Prima la Comunità -

Il 15 settembre a Parma convegno nazionale sulle Case della comunità. Tra i promotori anche la nostra associazione. RIVEDI L’INCONTRO

L’appuntamento, intitolato Verso le Case della Comunità. Discontinuità, Prossimità, Rigenerazione, è promosso dalla Sezione di Sociologia della Salute e della Medicina dell’Associazione Italiana di Sociologia e dal Centro Interdipartimentale di Ricerca Sociale – CIRS dell’Università di Parma, in collaborazione con Prima la comunità e con “2018 Primary Health Care: Now or Never” e con il patrocinio di Università di Parma, Azienda Ospedaliero-Universitaria e Azienda Unità Sanitaria Locale di Parma, Coordinamento Regionale Ordini Professioni Infermieristiche dell’Emilia-Romagna.

PRESENTAZIONE

Giovedì 15 settembre, dalle ore 9:30, si terrà nell’aula magna dell’Università di Parma si terrà il convegno nazionale “Verso le Case della Comunità. Discontinuità, Prossimità, Rigenerazione“.

L’iniziativa è promossa dalla Sezione di Sociologia della Salute e della Medicina dell’Associazione Italiana di Sociologia e dal Centro Interdipartimentale di Ricerca Sociale – CIRS dell’Università di Parma, in collaborazione con Prima la comunità e con “2018 Primary Health Care: Now or Never”.

L’appuntamento ha il patrocinio di Università di Parma, Azienda Ospedaliero-Universitaria e Azienda Unità Sanitaria Locale di Parma, Coordinamento Regionale Ordini Professioni Infermieristiche dell’Emilia-Romagna.

Per Prima la comunità interviene Tea Geromini con una relazione dal titolo: “La salute come base di un nuovo patto sociale: il contributo del terzo settore“.

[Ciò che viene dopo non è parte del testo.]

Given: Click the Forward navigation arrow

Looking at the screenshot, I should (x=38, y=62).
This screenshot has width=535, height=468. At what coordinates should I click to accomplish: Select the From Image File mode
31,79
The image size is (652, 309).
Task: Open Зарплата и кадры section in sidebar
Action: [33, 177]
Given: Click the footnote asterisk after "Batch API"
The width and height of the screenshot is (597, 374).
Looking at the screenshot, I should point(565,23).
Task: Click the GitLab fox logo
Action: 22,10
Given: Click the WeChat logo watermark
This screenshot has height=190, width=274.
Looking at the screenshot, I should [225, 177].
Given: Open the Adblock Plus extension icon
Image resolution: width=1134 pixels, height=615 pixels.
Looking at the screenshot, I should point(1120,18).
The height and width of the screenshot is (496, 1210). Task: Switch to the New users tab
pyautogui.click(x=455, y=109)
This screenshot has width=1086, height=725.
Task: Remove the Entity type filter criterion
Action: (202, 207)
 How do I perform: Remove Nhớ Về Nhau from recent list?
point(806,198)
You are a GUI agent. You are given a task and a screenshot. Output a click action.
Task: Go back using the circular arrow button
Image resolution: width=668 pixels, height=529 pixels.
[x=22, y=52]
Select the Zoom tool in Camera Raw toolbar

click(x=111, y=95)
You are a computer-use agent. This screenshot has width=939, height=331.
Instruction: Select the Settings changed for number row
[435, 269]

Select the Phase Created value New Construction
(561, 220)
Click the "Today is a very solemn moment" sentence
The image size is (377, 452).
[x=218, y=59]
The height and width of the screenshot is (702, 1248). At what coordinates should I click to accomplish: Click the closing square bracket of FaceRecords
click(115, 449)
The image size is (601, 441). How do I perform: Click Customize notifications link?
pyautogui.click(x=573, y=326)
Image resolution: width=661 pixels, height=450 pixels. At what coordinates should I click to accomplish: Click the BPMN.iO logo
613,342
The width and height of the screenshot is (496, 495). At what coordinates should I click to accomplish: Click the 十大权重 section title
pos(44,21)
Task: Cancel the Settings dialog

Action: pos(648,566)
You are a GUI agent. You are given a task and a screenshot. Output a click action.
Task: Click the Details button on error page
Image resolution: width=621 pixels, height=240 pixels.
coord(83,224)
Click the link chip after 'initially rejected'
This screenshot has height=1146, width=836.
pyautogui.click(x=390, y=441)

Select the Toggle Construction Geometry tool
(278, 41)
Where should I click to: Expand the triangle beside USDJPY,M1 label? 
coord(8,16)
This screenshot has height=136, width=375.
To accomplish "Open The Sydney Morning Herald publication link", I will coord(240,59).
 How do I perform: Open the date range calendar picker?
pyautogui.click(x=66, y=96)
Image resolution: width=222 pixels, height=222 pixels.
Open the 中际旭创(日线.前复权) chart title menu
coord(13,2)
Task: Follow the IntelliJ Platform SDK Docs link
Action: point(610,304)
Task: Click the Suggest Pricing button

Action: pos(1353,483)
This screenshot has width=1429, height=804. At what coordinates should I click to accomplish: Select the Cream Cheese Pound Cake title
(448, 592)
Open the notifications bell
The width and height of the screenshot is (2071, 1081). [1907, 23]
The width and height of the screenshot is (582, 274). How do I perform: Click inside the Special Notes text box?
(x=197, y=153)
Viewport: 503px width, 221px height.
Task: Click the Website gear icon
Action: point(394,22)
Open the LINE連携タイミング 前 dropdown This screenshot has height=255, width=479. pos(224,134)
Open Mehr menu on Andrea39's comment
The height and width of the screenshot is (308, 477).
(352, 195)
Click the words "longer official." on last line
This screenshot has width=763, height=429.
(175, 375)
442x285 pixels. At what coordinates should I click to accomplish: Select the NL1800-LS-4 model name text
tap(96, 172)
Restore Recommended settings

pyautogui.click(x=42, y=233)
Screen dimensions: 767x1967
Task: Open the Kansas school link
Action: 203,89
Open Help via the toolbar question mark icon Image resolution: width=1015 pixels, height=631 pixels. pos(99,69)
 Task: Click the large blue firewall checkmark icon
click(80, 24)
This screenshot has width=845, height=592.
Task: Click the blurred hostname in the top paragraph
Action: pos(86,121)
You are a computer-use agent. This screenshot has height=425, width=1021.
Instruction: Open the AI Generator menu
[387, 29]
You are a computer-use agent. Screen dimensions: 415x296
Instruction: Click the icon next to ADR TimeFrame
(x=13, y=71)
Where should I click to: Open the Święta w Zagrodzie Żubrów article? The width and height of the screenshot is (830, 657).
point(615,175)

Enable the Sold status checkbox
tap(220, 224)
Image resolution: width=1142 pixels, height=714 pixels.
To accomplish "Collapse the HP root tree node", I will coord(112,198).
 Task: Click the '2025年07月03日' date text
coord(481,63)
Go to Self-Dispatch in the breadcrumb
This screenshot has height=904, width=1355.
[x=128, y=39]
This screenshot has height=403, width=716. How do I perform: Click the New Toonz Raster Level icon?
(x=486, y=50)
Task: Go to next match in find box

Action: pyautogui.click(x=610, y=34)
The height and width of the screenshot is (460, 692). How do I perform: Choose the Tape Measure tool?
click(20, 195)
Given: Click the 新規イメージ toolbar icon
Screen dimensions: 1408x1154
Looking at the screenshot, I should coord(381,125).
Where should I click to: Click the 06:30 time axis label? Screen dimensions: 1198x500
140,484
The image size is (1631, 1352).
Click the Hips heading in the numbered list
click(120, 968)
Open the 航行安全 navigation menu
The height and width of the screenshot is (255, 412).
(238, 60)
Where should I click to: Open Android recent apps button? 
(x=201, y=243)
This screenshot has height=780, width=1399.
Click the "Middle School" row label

Il convegno, che potrà essere seguito in presenza e in streaming intende mettere a confronto progetti e proposte di costruzione delle Case della Comunità per delineare un insieme di innovazioni che possano orientare la sperimentazione di una nuova generazione di presidi di assistenza territoriale capaci di combinare interventi sanitari, sociali e comunitari. In particolare saranno affrontati i temi della cura collaborativa e multidimensionale, degli interventi sociali e sanitari di prossimità e d’iniziativa, delle esperienze di costruzione di comunità, dell’integrazione fra cure primarie, servizi sociali e terzo settore, della trasformazione dei profili professionali sociali, sanitari e “di comunità” orientati alla costruzione di Case della Comunità inclusive e partecipate.

Oltre i 20 relatori presenti, tra studiosi di varie Università italiane, esponenti nazionali delle principali professioni sociali e sanitarie, dirigenti sanitari e rappresentanti delle istituzioni.

Il convegno è riconosciuto per l’aggiornamento delle professioni sanitarie e sociali.